The town of Ostersund, 600 km (370 miles) northwest of Stockholm on the banks of Sweden's fifth-largest lake, has been puzzled for centuries about reported sightings of a horse or snake-like creature in the Great Lake. Sightings of the monster, Sweden's answer to Scotland's Loch Ness monster, has been reported on 150 occasions by 450 people since 1635 when a local parson mentioned the creature in a parish register. By the late 19th century the frequency of sightings rose and in 1894 a group from Ostersund set up the company to capture the Great Lake Monster tried unsuccessfully to track down the animal, using traps baited with pigs and calves. The most recent sighting was in early July this year when a local man spotted something on the surface of the water as he watched a home video he had taken of the town's new bridge. The video was aired on national television.
Brattgra said this year's effort was by far the largest search to date and involved British specialist Adrian Shine, who has hunted for Loch Ness's monster, Nessie, for the past 20 years. "We have ruled out that the creature is a mammal as the lake is frozen over in the winter and it would not be able to breathe but it could be a big fish," Brattgra said. "Various spots come up on the echo recording equipment but no one could tell what it was monitoring."
He said very little was known about the Great Lake, which is very large and as deep as 100 meters in parts.

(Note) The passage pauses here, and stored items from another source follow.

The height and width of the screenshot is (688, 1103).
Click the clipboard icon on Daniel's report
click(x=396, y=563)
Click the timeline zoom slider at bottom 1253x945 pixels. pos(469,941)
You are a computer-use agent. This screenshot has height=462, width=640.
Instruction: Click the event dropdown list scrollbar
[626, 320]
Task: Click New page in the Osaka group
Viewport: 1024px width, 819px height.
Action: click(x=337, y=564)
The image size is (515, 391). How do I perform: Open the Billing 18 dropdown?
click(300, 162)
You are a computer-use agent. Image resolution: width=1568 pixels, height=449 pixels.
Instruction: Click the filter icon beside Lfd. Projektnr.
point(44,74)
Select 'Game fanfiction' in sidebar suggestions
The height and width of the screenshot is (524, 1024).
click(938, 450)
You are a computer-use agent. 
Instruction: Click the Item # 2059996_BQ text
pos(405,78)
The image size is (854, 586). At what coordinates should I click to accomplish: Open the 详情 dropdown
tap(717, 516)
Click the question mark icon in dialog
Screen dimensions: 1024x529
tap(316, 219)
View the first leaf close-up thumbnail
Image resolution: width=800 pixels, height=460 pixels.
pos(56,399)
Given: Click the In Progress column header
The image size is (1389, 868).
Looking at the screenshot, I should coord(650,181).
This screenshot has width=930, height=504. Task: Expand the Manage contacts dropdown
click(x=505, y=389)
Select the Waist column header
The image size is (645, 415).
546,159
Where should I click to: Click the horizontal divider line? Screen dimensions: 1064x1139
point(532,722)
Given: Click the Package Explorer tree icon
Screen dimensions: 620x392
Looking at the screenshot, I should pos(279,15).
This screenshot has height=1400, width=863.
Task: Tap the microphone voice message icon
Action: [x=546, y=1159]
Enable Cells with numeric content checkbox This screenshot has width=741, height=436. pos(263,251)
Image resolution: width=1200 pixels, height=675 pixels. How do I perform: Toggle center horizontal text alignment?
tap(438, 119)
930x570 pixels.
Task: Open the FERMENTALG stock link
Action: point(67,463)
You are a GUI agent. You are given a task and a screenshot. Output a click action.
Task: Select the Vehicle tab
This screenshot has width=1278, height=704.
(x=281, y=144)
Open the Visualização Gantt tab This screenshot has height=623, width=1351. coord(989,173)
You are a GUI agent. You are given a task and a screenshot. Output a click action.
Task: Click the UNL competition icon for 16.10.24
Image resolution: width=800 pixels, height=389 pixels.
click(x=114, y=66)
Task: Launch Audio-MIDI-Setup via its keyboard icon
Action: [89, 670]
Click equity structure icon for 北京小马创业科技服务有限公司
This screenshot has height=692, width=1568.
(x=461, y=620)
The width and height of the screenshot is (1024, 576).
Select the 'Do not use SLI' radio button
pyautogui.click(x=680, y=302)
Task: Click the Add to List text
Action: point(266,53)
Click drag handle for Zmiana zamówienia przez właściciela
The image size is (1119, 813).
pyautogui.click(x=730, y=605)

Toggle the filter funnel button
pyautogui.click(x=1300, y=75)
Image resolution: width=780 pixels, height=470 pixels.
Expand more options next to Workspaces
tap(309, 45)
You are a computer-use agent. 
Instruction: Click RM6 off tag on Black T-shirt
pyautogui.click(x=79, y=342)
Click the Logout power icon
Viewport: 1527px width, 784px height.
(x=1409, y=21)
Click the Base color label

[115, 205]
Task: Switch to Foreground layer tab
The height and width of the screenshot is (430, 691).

The search on Sunday covered just over five square kms or about one percent of the lake. Witnesses' reports fall into two distinct categories. Some report seeing a large eel about three meters (10 feet) long and one meter (three feet) wide that is grey-brown while others report a large serpent of up to 14 meters (46 feet) with humps and a small dog-like head.
In 1986 the county administration of Jamtland declared anyone trying to capture, injure or kill the monster could be prosecuted under the Nature Conservancy Law.